**Trecho do texto**
*****

Opinião

Os drones e a tecnologia 5G

A realização recente dos leilões de espectro de frequências para a prestação de serviços móveis 5G trouxe à tona expectativas e questionamentos de diferentes segmentos da sociedade sobre a dimensão econômica e social deste esperado marco tecnológico, bem como, sobre o que estes novos serviços podem vir a representar em termos de transformações no nosso cotidiano, na produtividade das empresas e dos indivíduos e na economia em geral.

Segmento altamente dependente de comunicações sem fio confiáveis e seguras, espera-se que as operações de drones sejam também beneficiadas pela chegada do 5G, trazendo maior cobertura geográfica, mais altas taxas de transmissão de dados, menores latências, maior imunidade a interferências e maior segurança cibernética, entre outros atributos de qualidade de serviço (QoS).

O objetivo deste artigo é o de examinar a situação atual dos meios e serviços de comunicação de dados utilizados pelos drones no âmbito das economias mais avançadas e no Brasil, assim como, as perspectivas de oferta e utilização, à frente, de serviços 5G adequados à sua operação no país.

Drones no Brasil

Em geral, o que sabemos sobre os drones? Sabemos que 80% do mercado mundial de drones de pequeno porte, estimado em unidades de milhões, é dominado pelos chineses (quem nunca ouviu falar da DJI?), sem perspectiva de reversão à vista. Sabemos da utilização de drones militares armados de grande porte no Oriente Médio, na caça a membros de organizações terroristas pelos EUA (quem nunca viu a foto de um Predator disparando um míssil?).


E sabemos também que existem perto de 90 mil drones, ou RPAS (Remotely Piloted Aircraft Systems), civis cadastrados no Sistema SISANT da ANAC, dos quais, ca. de 50 mil de uso recreativo e 40 mil de uso comercial ou profissional, nas mais variadas aplicações. Agricultura, entrega de encomendas, inspeção de linhas de transmissão e aerofotogrametria estão entre as principais.

Os drones, em sua grande maioria, utilizam-se de radiofrequências livres e não licenciadas de radiação restrita nas bandas ISM de 900 MHz, 2.4 e 5.8 GHz (as mesmas do conhecido Wi-Fi), com soluções homologadas via OCDs e Sistema MOSAICO da ANATEL, para os enlaces de comunicação de comando e controle (C2) ou CNPC (control and non-payload communications) e de transferência de imagens de vídeo ou de outros sensores de aplicação embarcados, com a estação remota de pilotagem (RPS).

Operam, geralmente, dentro do envelope básico de 120 m de altura de voo sobre o solo, até 25 Kg de peso de decolagem (Classe 3), e em linha de visada direta (VLOS) entre o piloto, ou observador remoto, e a aeronave (RPA), conforme as normas RBAC-E 94 da ANAC e ICA 100-40 do DECEA. Informações relativas a pilotos, missões, planos de voo e autorizações para uso do espaço aéreo são tratadas pelo Sistema SARPAS do DECEA.

*****

**Dados fornecidos**

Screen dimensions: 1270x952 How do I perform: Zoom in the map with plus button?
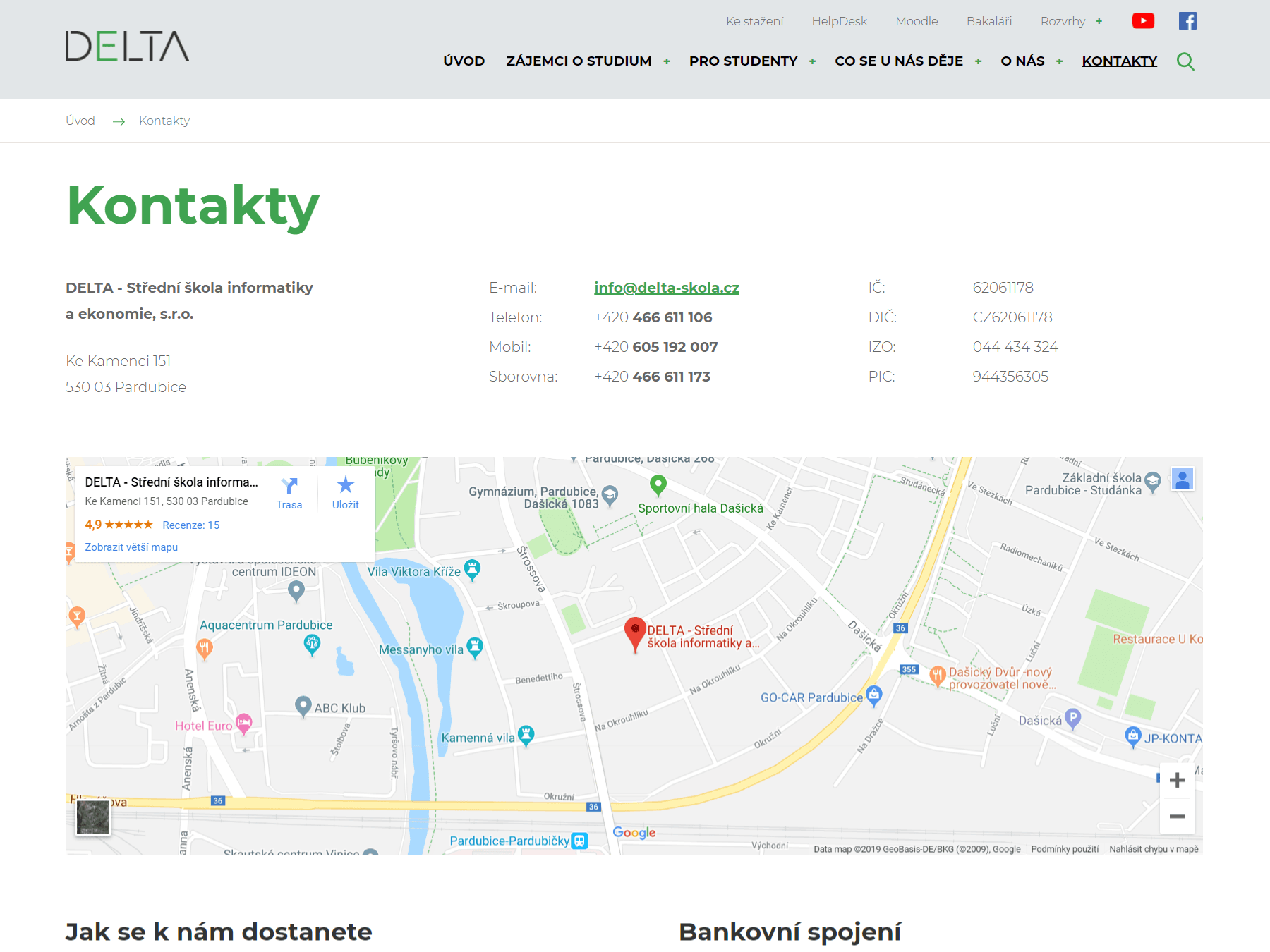coord(1177,780)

*****

**Atividades propostas**
[1] Indique se cada afirmação abaixo está de acordo com o artigo sobre drones e 5G, respondendo sim ou não e citando literalmente as palavras do artigo que decidem a questão.
(a) A maior parte do mercado mundial de drones de pequeno porte está nas mãos dos chineses.
(b) Entre os drones civis cadastrados no SISANT, os de uso comercial ou profissional superam os de uso recreativo.
(c) Os drones costumam operar dentro de um limite de 120 m de altura de voo sobre o solo.
[2] Responda às perguntas a seguir com base no artigo sobre drones e 5G.
(a) Em quais bandas ISM operam as radiofrequências usadas pela grande maioria dos drones?
(b) Qual é o peso de decolagem máximo mencionado para a Classe 3?
(c) Qual sistema do DECEA trata das informações relativas a pilotos, missões, planos de voo e autorizações para uso do espaço aéreo?
[3] Retome o artigo sobre drones e 5G, dando continuidade ao texto logo após a última frase, que trata do Sistema SARPAS do DECEA.

**Respostas em sequência**
[1]
(a) Sim: "80% do mercado mundial de drones de pequeno porte, estimado em unidades de milhões, é dominado pelos chineses".
(b) Não: "ca. de 50 mil de uso recreativo e 40 mil de uso comercial ou profissional".
(c) Sim: "Operam, geralmente, dentro do envelope básico de 120 m de altura de voo sobre o solo".

[2]
(a) Nas bandas de 900 MHz, 2.4 e 5.8 GHz.
(b) Até 25 Kg.
(c) O Sistema SARPAS.

[3]
Entretanto, buscando superar limitações em alcance e vulnerabilidade a interferências, entre outros fatores, e a permitir missões e operações seguras fora do envelope básico, drones de maior capacidade e peso (Classes 2 e 1) ou até 25 Kg em alturas de voo acima dos 120 m e/ou em modo BVLOS (além da linha de visada direta), e visando a suportar missões de inspeção de linhas de transmissão em longas distâncias, bem como, de entrega de encomendas (drone delivery), vêm sendo testados e utilizados, experimental ou regularmente, nos últimos 2 anos, serviços de comunicações móveis das redes LTE 4G 700 Mhz das principais operadoras nacionais, com destaque para a TIM, que, já em 2018, realizava testes em LTE 4G com a Embrapa Instrumentação, São Carlos, e com o Corpo de Bombeiros RJ, na patrulha e resgate marítimo, a exemplo do que já vem se fazendo há 4-5 anos nos EUA e nos principais países da Europa. Nestes testes iniciais, o enlace celular foi somente utilizado para a comunicação dos sinais dos payloads, geralmente, câmeras de vídeo. Estamos ainda no começo. E no 4G.

Por razões mercadológicas, já existe grande expectativa com relação aos serviços 5G voltados para o segmento dos drones, embora, até o momento, exista compreensão ainda muito limitada, o mesmo podendo se dizer da padronização entre as soluções e as redes móveis, e um ambiente ainda bastante incipiente no que toca à efetiva utilização e gerenciamento dos níveis de serviço (QoS/SLA) dos recursos do LTE 4G, vis-à-vis os requisitos de segurança aeronáutica (safety), meios de compliance, testes e verificabilidade, encontrados nos processos de Autorização de Projeto e Certificação de Aeronavegabilidade Experimental atualmente em curso na ANAC. Deve-se passar ainda por um processo de maturação no entendimento das reais possibilidades, vantagens e limitações práticas dos serviços LTE 4G aplicados aos drones. Os EUA e os países da CE encontram-se também nesta fase de equalização entre as culturas das telecomunicações e da aviação, o que é refletido em diversos comitês, grupos de trabalho e de interesse, em diferentes associações de classe e organismos de padronização. Mais, adiante.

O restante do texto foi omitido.